In her Master’s thesis exploring the lived experience of patients trying to recruit living kidney donors, Jones said many subjects shared the same question: “who would I ask, all of my whānau are sick?. . . everyone’s got diabetes or everyone’s got high blood pressure”.
With no living donors available. people were left with the deceased donor waiting list as a source. “And people can wait a long time on that list. They can wait four or five years for a suitable kidney to come up.”
Distrust and trauma
Many Māori and Pasifika people carried intergenerational distrust of the health system, Jones said. “You know, the Dawn Raids weren’t so long ago for Pasifika.”
There were cultural barriers too: one of the risk factors for kidney disease was obesity, Jones said. “And yet many of our Māori and Pasifika are bigger people and culturally that holds mana for many and it’s something to be celebrated.”
This could be a particular barrier to transplantation when a surgeon wanted the patient to have a BMI of less than 30 or 35, she said.
Meanwhile, advanced or badly-managed diabetes can cause inflammatory changes to smaller blood vessels — damaging eyes, kidneys, and even the blood vessels around kidneys.
“There may not be suitable blood vessels for them to attach a kidney to.
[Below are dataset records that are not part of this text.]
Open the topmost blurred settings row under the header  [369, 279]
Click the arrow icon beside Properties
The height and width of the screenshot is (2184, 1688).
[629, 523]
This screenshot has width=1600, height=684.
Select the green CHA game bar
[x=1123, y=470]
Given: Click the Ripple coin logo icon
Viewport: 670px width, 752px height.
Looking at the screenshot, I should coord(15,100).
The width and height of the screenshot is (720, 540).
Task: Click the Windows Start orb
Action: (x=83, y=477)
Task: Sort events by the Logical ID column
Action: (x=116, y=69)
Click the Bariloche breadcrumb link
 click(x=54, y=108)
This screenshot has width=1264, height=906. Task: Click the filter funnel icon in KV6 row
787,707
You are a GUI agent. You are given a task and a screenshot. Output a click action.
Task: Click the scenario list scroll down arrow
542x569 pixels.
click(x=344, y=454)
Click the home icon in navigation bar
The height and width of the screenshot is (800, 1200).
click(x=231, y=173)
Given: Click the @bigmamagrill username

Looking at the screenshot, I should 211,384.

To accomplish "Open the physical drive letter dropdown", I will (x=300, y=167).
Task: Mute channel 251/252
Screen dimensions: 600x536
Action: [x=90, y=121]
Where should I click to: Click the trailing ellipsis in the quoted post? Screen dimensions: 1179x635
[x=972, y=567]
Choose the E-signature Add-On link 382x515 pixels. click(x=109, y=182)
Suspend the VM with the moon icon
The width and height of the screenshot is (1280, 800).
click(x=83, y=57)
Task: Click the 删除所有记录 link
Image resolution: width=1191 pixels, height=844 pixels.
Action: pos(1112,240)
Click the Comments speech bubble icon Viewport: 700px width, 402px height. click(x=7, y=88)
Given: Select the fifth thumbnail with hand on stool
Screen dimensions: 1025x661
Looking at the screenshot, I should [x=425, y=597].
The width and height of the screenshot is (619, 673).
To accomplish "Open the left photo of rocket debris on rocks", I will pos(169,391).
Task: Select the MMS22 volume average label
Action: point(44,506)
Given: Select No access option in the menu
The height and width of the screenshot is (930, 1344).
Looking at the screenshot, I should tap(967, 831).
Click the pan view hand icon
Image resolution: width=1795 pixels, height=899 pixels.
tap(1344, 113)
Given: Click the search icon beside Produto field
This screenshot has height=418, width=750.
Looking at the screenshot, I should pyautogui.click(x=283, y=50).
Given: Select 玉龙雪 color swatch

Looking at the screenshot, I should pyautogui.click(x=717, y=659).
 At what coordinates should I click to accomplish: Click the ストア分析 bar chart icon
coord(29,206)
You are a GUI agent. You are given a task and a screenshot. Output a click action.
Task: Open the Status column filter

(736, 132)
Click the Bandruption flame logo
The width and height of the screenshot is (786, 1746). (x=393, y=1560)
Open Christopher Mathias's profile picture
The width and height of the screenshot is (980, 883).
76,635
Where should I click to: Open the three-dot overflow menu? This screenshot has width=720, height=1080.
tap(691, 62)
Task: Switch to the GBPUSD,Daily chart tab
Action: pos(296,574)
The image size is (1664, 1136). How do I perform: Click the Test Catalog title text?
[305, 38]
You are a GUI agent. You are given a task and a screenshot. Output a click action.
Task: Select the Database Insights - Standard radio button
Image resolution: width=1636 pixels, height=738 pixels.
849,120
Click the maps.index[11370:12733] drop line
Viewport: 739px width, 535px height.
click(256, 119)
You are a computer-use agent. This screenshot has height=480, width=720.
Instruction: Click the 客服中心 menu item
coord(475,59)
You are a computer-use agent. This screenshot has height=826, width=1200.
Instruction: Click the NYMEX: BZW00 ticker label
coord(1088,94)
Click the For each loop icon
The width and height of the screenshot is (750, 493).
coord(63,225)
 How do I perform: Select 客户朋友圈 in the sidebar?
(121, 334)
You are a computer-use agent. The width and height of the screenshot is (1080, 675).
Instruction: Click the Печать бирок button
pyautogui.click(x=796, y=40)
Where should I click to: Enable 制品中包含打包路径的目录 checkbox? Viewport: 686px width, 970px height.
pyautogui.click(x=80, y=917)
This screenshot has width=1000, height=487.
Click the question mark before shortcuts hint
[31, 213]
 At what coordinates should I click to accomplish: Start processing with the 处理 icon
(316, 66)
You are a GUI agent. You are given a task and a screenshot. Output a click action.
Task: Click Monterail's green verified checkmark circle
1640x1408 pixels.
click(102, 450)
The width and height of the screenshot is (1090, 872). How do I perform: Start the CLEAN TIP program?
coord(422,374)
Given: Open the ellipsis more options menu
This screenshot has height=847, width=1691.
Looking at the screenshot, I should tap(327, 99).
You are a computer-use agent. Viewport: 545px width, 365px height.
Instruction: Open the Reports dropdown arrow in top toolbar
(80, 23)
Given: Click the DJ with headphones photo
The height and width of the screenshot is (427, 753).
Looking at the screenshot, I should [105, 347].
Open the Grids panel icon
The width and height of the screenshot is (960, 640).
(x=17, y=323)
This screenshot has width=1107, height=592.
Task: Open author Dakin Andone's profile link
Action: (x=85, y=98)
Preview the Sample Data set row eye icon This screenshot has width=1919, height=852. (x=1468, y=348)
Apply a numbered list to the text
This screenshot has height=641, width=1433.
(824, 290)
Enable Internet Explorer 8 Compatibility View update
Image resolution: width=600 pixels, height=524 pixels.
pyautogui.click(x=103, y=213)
Or their heart may not be so good, so their cardiovascular risk might be too high to actually have a transplant.”
Jones said intergenerational trauma was real for Māori too. “A lot of people still feel very distrustful of Western health models, or that you only go to a hospital to die.”
It was not that long ago, she said, that Māori were denied health care. “If you weren’t a ratepayer at the turn of the century, you weren’t allowed to go into a hospital.”
The health system needed staff who were not just culturally competent, but showed cultural empathy, Jones said.
It should provide environments that “welcome and embrace” people who were struggling to make ends meet. These were hard-working people who often faced tough decisions between seeing a doctor, or having money for food or rent, she said.
“Nurses need to build trust within our therapeutic relationships. It’s so important.”
“We’re not gonna win every time and it breaks my heart when we see patients come in who have not engaged with their health care to date.”
People bring all sorts of life experiences to the table, she said, and it was important not to judge them. Build trust, partner with people and make them feel supported, said Jones.
“We’re not gonna win every time and it breaks my heart when we see patients come in who have not engaged with their health care to date because . . . they’ve been too busy, or they’ve been looking after mokos, or they’ve been working 50 hours a week and and haven’t had time.”
Jones said end-stage renal disease was a long-term chronic health condition — working in the field might not be for everyone but the demand was only growing.
“There’s more and more people with kidney disease and by 2030, they’re predicting that it will be the fifth leading cause of death globally.”
Funding was going into building “bigger and bigger” dialysis units, she said, but more resources should be put into prevention, and public health campaigns.
Many people did not even know where their kidneys were, let alone what they did, she said.